Sementara itu, Kepala BNN Provinsi Kalimantan Tengah Brigjen Pol. Mada Roostanto mengatakan ancaman narkoba semakin kompleks di tengah persiapan Indonesia menuju bonus demografi dan Indonesia Emas 2045. Ia menyebut secara nasional prevalensi penyalahgunaan narkoba mencapai 2,11 persen atau hampir 4,5 juta orang.
Mada menuturkan kelompok usia 15 hingga 24 tahun menjadi salah satu kelompok yang rentan terhadap penyalahgunaan narkotika.
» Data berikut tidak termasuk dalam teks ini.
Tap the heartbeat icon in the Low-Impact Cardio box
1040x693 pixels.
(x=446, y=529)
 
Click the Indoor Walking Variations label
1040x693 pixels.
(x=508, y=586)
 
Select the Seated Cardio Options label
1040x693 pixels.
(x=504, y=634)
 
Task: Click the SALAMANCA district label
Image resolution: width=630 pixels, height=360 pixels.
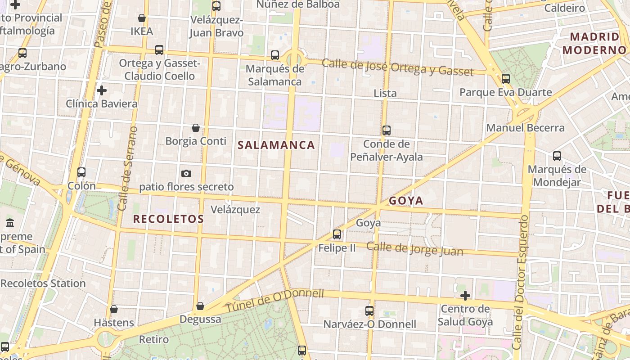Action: click(x=276, y=145)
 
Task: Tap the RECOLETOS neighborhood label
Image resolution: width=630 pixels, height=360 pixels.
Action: click(x=168, y=219)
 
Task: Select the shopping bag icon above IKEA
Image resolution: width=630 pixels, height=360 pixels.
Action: click(x=142, y=18)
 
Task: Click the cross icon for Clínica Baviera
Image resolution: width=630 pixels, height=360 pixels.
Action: click(x=102, y=90)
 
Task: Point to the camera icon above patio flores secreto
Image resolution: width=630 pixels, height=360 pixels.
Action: click(x=186, y=173)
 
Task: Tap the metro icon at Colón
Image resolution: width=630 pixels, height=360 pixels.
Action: click(x=81, y=172)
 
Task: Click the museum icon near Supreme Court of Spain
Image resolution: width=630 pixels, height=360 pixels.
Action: click(x=10, y=223)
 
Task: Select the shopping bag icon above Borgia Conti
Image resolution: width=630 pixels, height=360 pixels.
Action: click(x=196, y=128)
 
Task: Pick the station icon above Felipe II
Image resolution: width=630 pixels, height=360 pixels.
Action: click(x=337, y=234)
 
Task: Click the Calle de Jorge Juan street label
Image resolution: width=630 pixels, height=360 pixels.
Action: click(x=414, y=249)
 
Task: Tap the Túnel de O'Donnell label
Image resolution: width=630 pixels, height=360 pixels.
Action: click(x=274, y=301)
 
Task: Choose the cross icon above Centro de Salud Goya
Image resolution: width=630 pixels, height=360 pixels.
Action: click(x=465, y=296)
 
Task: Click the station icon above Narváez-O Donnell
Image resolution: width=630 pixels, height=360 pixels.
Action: click(x=369, y=311)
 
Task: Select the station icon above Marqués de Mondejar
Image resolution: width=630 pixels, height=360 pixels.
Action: click(x=557, y=156)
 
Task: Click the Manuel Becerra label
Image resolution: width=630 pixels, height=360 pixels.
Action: click(x=525, y=127)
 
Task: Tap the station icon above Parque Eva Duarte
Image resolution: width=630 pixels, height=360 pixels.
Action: click(x=506, y=79)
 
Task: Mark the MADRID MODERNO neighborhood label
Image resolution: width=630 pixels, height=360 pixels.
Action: click(x=594, y=43)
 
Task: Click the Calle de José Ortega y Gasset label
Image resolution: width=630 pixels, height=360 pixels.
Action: click(x=397, y=68)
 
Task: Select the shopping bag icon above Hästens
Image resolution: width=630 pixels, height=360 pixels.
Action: click(x=114, y=309)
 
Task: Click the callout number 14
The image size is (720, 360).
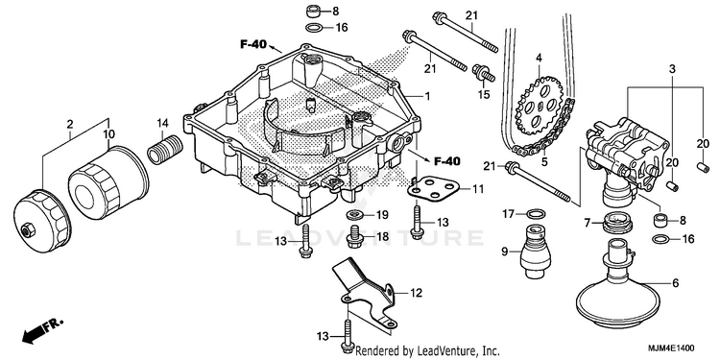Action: pos(163,123)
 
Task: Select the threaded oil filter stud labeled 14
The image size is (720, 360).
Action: pos(165,148)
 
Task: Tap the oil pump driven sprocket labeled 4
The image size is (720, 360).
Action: pos(540,106)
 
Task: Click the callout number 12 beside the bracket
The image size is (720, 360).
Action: pos(416,293)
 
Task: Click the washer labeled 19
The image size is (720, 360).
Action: pos(356,214)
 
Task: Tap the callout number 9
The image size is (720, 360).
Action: pos(505,252)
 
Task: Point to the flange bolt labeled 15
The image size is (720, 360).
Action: pos(483,74)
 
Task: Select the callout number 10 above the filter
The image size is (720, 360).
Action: pos(108,134)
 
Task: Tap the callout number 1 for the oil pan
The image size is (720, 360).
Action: pos(427,96)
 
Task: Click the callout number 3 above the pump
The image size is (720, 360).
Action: pos(672,70)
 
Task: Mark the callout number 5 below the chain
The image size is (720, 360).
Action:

Di sisi lain, modus peredaran terus berkembang, termasuk melalui munculnya New Psychoactive Substances (NPS) serta pemanfaatan berbagai media dan teknologi.
Perkembangan teknologi, lanjutnya, juga dimanfaatkan jaringan peredaran narkoba untuk memperluas distribusi. Kondisi tersebut menuntut aparat dan masyarakat meningkatkan kewaspadaan serta menyesuaikan strategi pemberantasan dengan pola kejahatan yang terus berubah.
Menurut Mada, perang melawan narkoba membutuhkan kolaborasi lintas sektor melalui pendekatan whole of government dan whole of society. Upaya tersebut meliputi penegakan hukum, penanganan korban secara humanis, pemanfaatan teknologi, operasi gabungan, hingga pemetaan jaringan bandar dan pengedar.
“Perang melawan narkoba bukan sekadar kiasan, melainkan perjuangan bersama untuk mempertahankan kedaulatan negara dan menyelamatkan bangsa. Karena itu, seluruh elemen pemerintah dan masyarakat harus bersatu memutus mata rantai peredaran narkoba melalui pendekatan hukum, kemanusiaan, dan teknologi,” tutur Mada.
Ia menekankan perang melawan narkoba harus dimulai sejak dini, bukan setelah seseorang menjadi korban. Pencegahan perlu diperkuat dari lingkungan keluarga, sekolah, hingga lingkungan sosial tempat generasi muda tumbuh dan berkembang.
Ketua Gerakan Dayak Anti Narkoba, Sadagori Henoch Binti, menegaskan deklarasi tersebut juga menjadi bentuk penghormatan terhadap tiga personel Polres Katingan yang gugur saat menjalankan tugas. Ia mengajak masyarakat, lembaga adat, tokoh agama, tokoh masyarakat, pelajar, dan mahasiswa mengambil peran aktif dalam mencegah peredaran narkoba.
“Jangan beri ruang. Jangan beri celah bagi para mafia narkoba di tanah leluhur kita. Mari bersama-sama kita bersihkan Tanah Dayak dari racun narkoba, demi masa depan generasi bangsa dan demi kedamaian Kalimantan Tengah,” pungkasnya.
Deklarasi akbar tersebut diharapkan tidak berhenti sebagai kegiatan seremonial, tetapi diwujudkan dalam gerakan nyata di tengah masyarakat. Semangat Kalteng Bersinar diharapkan semakin kuat melalui sinergi pemerintah, aparat, lembaga adat, dunia pendidikan, keluarga, dan seluruh elemen masyarakat.
Kegiatan tersebut turut dihadiri Wakil Gubernur Kalimantan Tengah Edy Pratowo, Sekretaris Daerah Linae Victoria Aden, unsur Forkopimda, perwakilan Pemerintah Kota Palangka Raya, kepala perangkat daerah, organisasi masyarakat, pelajar, mahasiswa, serta berbagai elemen masyarakat.